## GOAL OF THE EXERCISE
Put the entries into a JSON list of strings with one string per line, leaving out blank lines. Begin with the line that contains "Click the 0.0" and continue through the line that contains "Action: point(40,341)", and include nothing outside that span.
======== STORED ROWS ========
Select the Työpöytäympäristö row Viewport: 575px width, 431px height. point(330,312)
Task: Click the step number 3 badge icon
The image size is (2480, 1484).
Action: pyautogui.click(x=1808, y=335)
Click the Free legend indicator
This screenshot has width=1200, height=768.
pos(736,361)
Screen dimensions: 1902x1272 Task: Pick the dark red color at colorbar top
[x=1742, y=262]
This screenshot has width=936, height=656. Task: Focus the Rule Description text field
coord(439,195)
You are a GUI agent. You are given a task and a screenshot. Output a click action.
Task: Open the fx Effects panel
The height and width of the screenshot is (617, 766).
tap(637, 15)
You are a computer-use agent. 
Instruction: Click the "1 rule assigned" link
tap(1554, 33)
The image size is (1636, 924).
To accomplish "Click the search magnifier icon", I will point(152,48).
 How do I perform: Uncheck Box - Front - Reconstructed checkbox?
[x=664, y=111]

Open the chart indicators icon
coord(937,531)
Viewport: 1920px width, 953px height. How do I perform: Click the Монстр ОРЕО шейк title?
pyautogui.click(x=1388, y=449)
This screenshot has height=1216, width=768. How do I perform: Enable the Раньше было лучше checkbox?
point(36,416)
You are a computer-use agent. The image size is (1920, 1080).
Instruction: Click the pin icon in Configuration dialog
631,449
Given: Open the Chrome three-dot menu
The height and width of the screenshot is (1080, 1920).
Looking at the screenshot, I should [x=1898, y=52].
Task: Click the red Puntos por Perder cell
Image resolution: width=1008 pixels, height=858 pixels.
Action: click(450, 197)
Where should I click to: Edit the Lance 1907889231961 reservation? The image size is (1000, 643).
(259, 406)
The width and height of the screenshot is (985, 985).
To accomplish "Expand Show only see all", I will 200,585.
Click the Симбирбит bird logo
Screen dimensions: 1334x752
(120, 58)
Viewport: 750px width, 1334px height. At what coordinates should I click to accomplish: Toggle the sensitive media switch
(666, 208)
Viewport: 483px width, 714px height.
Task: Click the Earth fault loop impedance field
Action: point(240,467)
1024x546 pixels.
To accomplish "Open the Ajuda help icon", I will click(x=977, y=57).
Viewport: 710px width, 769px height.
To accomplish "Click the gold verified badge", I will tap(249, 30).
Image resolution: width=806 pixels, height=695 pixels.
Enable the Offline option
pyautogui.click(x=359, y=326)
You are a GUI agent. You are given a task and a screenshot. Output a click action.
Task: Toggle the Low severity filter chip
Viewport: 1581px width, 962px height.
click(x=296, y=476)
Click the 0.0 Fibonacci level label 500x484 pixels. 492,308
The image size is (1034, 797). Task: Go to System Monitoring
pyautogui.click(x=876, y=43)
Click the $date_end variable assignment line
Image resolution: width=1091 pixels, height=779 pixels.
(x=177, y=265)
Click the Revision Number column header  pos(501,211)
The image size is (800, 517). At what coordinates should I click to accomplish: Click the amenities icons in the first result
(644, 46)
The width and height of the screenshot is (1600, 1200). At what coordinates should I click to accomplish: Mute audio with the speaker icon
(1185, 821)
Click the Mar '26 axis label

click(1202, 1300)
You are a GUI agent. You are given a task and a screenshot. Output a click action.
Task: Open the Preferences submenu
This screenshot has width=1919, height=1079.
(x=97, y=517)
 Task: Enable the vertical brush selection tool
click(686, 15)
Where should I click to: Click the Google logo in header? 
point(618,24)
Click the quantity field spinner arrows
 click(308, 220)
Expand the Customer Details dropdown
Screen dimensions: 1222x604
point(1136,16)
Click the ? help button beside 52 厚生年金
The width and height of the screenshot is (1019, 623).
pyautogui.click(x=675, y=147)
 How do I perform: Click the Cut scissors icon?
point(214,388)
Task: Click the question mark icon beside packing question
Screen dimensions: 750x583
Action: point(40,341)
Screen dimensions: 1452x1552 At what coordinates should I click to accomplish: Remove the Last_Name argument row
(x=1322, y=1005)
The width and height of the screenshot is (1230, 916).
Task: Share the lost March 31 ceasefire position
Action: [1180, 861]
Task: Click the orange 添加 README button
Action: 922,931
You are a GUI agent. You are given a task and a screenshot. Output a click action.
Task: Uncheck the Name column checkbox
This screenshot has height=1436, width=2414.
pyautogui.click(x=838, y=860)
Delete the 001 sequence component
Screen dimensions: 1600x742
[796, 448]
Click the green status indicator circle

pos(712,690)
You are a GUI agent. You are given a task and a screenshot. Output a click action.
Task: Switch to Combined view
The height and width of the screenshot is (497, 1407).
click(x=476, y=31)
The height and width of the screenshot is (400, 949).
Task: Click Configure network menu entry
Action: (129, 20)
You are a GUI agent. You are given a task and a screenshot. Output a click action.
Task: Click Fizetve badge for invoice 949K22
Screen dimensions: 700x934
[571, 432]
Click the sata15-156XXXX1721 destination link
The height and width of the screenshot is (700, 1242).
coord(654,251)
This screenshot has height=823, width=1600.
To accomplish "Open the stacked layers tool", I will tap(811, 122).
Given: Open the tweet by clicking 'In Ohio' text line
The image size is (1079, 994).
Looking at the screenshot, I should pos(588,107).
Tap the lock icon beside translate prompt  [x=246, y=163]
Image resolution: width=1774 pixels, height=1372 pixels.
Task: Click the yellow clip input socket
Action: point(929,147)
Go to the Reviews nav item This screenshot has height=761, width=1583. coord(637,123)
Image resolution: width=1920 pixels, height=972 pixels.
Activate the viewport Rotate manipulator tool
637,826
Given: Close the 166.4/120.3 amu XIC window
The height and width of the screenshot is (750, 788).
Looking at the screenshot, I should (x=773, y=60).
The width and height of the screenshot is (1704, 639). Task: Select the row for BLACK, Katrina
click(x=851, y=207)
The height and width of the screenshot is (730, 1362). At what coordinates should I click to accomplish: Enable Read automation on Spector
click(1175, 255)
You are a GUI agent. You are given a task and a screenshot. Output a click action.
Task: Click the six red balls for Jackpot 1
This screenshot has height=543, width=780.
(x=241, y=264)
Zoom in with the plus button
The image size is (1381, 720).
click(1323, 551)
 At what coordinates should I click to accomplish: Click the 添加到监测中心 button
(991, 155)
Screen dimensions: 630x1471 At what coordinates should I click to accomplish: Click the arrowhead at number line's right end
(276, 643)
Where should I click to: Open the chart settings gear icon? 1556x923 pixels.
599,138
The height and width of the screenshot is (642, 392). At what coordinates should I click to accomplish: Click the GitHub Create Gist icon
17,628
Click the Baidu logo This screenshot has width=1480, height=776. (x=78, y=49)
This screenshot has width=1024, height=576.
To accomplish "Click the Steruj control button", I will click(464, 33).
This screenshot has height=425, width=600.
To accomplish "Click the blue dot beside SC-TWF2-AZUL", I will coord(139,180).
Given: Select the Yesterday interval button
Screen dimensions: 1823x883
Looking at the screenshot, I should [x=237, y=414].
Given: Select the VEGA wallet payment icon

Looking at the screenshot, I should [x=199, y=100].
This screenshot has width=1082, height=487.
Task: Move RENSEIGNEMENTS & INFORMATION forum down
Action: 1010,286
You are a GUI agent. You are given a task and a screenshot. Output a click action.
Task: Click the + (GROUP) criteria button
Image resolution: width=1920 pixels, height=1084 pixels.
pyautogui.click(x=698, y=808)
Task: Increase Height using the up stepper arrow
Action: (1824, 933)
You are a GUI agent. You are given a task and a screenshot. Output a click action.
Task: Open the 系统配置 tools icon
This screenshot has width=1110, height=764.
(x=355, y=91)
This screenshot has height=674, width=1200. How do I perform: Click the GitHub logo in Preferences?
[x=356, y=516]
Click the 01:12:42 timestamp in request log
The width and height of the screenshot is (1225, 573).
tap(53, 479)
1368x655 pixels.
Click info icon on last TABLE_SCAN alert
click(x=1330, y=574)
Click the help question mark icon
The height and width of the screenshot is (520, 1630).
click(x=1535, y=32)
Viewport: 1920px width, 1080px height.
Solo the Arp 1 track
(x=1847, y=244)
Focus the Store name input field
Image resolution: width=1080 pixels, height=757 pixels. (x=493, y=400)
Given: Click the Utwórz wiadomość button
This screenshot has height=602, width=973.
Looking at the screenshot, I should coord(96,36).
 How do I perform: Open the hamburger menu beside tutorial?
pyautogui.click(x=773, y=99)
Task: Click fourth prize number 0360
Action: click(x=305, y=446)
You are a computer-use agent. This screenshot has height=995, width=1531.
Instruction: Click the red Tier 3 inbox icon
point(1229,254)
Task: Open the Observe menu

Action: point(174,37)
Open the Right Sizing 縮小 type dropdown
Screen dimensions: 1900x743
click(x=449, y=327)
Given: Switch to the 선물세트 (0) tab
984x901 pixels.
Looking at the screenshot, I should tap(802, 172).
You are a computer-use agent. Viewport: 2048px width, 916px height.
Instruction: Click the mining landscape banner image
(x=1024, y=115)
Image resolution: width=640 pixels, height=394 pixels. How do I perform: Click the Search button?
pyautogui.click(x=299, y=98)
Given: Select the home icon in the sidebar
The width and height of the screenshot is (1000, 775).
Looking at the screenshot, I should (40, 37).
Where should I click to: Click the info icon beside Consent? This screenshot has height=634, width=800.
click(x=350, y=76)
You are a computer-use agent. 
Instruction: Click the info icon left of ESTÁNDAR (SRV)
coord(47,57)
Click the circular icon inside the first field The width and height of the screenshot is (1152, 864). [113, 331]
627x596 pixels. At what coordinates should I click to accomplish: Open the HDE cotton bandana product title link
========
## RESPONSE FOR THIS EXERCISE
[
  "Click the 0.0 Fibonacci level label 500x484 pixels. 492,308",
  "The image size is (1034, 797). Task: Go to System Monitoring",
  "pyautogui.click(x=876, y=43)",
  "Click the $date_end variable assignment line",
  "Image resolution: width=1091 pixels, height=779 pixels.",
  "(x=177, y=265)",
  "Click the Revision Number column header  pos(501,211)",
  "The image size is (800, 517). At what coordinates should I click to accomplish: Click the amenities icons in the first result",
  "(644, 46)",
  "The width and height of the screenshot is (1600, 1200). At what coordinates should I click to accomplish: Mute audio with the speaker icon",
  "(1185, 821)",
  "Click the Mar '26 axis label",
  "click(1202, 1300)",
  "You are a GUI agent. You are given a task and a screenshot. Output a click action.",
  "Task: Open the Preferences submenu",
  "This screenshot has width=1919, height=1079.",
  "(x=97, y=517)",
  " Task: Enable the vertical brush selection tool",
  "click(686, 15)",
  "Where should I click to: Click the Google logo in header? ",
  "point(618,24)",
  "Click the quantity field spinner arrows",
  " click(308, 220)",
  "Expand the Customer Details dropdown",
  "Screen dimensions: 1222x604",
  "point(1136,16)",
  "Click the ? help button beside 52 厚生年金",
  "The width and height of the screenshot is (1019, 623).",
  "pyautogui.click(x=675, y=147)",
  " How do I perform: Click the Cut scissors icon?",
  "point(214,388)",
  "Task: Click the question mark icon beside packing question",
  "Screen dimensions: 750x583",
  "Action: point(40,341)"
]